Particolare peso hanno anche gli sgravi fiscali sulle assunzioni, privilegi limitati ai cittadini svizzeri, per i quali le imprese possono ottenere il rimborso totale degli oneri sociali per i primi due anni dalla data di assunzione. Senza contare inoltre che i settori innovativi in Svizzera ricevono contributi a fondo perduto pari ad 1/4 dell’investimento.
Anche la certezza delle norme gioca a favore della Svizzera: qui gli imprenditori, anche italiani, sanno che se non rispettano i minimi salariali possono dire addio al Paese, ma sanno anche che nel fisco possono trovare collaborazione e concordare preventivamente, ad esempio, quante tasse dovranno pagarle e in quale forme. L’ufficio fiscale elvetico funziona e collabora con gli imprenditori per risolvere problemi; una collaborazione che di fatto abbatte il livello del contenzioso tra amministrazione e imprenditoria.

Quali sono le conseguenze di queste scelte?

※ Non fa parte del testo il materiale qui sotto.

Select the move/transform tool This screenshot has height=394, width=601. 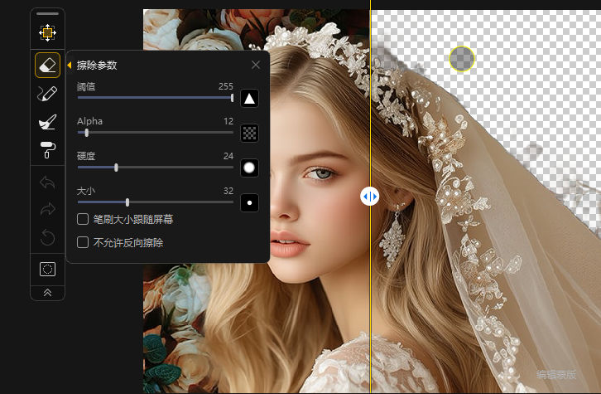pos(47,33)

E ‘ fuori di dubbio gli imprenditori in Svizzera riescono a fare meglio il loro mestiere. Lavorano in tranquillità e sono incentivati ad investire anche se le queste delocalizzazioni, alla lunga, portano alla perdita di numerosi posti di lavoro nella terra d’origine. Le conseguenze di questa tendenza rischiano di essere drammatiche per l’Italia specialmente perchè nella maggior parte dei casi si tratta di piccole medie imprese i cui lavoratori non possono accedere ad efficaci tutele sul piano degli ammortizzatori sociali. Ne segue così, inevitabile, un circolo vizioso per cui alla perdita del lavoro consegue un drastico calo dei consumi con reazioni su domanda e livello di produzione.